Hasta hace pocos días yo no recordaba cuándo había tenido lugar aquella primera entrevista, ni en qué medio de prensa había sido publicada: todo lo que retenía de ella era la marca que dejaron en mí las diversas lecturas de la obra de Cohen que realicé a fin de prepararme, durante las semanas previas, para nuestro encuentro; la profunda huella que me había dejado el personaje de su libro, un hombre común, súbitamente despierto, en medio de las penurias de un mundo degradado y violento, a la revelación de la amabilidad; la estela bienhechora que dejó en mi ánimo la receptividad generosa de mi entrevistado, que llevaba poco tiempo de haberse reinstalado en la Argentina después de veinte años de vida en Barcelona. Aquel era precisamente el primero de sus libros que había sido escrito íntegramente en Buenos Aires.
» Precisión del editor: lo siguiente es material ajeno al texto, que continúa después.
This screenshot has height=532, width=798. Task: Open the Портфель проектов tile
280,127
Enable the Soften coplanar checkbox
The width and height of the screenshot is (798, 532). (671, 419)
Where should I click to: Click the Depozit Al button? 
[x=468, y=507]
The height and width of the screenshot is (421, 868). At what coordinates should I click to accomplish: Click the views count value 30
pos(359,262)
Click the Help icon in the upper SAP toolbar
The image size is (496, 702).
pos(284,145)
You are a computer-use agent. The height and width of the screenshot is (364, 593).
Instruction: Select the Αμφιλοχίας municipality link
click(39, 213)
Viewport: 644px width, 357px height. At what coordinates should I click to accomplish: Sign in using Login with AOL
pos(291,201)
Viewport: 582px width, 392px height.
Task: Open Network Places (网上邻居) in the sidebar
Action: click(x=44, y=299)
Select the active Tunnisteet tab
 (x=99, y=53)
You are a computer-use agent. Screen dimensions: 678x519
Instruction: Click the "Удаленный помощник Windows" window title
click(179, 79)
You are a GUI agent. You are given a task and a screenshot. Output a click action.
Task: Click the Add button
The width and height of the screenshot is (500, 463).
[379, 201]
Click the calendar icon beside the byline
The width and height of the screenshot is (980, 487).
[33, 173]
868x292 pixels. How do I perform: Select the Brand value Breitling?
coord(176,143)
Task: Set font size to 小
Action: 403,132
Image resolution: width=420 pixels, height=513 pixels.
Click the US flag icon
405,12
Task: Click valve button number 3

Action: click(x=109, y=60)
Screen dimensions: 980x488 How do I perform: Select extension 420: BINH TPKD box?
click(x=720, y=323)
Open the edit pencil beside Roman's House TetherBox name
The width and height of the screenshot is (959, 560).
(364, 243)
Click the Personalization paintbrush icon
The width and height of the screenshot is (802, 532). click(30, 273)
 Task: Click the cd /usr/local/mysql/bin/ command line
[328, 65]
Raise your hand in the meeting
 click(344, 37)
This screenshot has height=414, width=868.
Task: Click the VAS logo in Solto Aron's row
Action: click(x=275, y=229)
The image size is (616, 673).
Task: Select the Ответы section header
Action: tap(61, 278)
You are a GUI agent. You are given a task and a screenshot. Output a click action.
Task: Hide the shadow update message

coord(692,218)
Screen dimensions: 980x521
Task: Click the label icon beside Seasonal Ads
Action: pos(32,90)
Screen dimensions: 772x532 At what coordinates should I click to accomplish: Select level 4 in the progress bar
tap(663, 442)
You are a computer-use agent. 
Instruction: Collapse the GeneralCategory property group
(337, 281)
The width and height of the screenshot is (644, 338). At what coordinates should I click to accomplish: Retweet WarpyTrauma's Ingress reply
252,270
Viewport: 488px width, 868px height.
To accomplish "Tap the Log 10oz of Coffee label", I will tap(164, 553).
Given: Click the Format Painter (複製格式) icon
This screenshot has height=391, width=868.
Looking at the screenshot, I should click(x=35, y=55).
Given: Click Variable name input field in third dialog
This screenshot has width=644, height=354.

Hace pocas semanas, cuando Marcelo Cohen murió y poco a poco comenzaron a emerger, aquí y allá, voces que lo recordaban, el Archivo Histórico de Revistas Argentinas (AHIRA) publicó en las redes sociales una copia facsimilar de aquella vieja entrevista, aparecida el martes 29 de diciembre de 1998 en el suplemento “Grandes Líneas” que dirigía Martín Prieto para el diario El ciudadano de Rosario. “¿Cómo se hace para salir del kitsch verbal argentino?”, fue la frase de Cohen que el editor eligió para titular el reportaje. Reportaje que, al igual que el encuentro publicado en El ansia en octubre de 2013 bajo el título de “El mundo es las historias que hacemos”, la fluidez vital de las respuestas de Marcelo Cohen salvó de naufragar en la estrechez de mis preguntas.
Advierto, al releer ambas entrevistas, que en cierto modo las dos se convirtieron en hitos de mi propia sensibilidad, en un grado que yo mismo no podía imaginar cuando las realicé, ni siquiera cuando salieron de imprenta y las tuve ante mí con relativa distancia. Como si Marcelo Cohen hubiese ejercido sobre mi propio despliegue intelectual un discreto magisterio que ninguno de los dos buscó, y que yo mismo, que fui su beneficiario, no había reconocido de manera cabal hasta este momento. Y aunque siempre tuve por él un afectuoso y tácito reconocimiento, con esa nada solemne consideración que se consagra a las personas que uno admira y a las que debe agradecer doblemente porque no solo nos brindan su ejemplo o su sabiduría sino también, por añadidura, su llana confianza y hasta su amistad, siempre resulta agridulce darse cuenta del alcance de la influencia que una persona ha tenido en nosotros precisamente en el momento en que esa persona muere. Marcelo Cohen ha muerto y esa muerte, que sin embargo podría decirse que me tocaba de lejos –no formé parte del círculo íntimo de sus afectos; no participé de los proyectos que lo tuvieron, en los últimos años, en el centro de ciertas redes vinculares–, me devastó. Como me ha pasado con seres queridos mucho más cercanos, no creía, no podía convencerme, durante los primeros días, de que Marcelo no está más. Su presencia, aunque no nos frecuentáramos mucho, sobre todo desde que su salud lo había obligado a moderar su trato social, era para mí una promesa de que habría nuevos encuentros, de que yo todavía podría acudir a él en busca de un espejo lúcido, de que incluso podría un día volver a entrevistarlo, hacerle la pregunta tonta, ingenua o desinformada que rondara mi cabeza, y que él entonces tallaría con ella un pequeño diamante despierto, cuyas facetas refulgentes iluminarían por largo tiempo mis propias ideas sobre la literatura y la vida, mi propia aspiración a horizontes abiertos.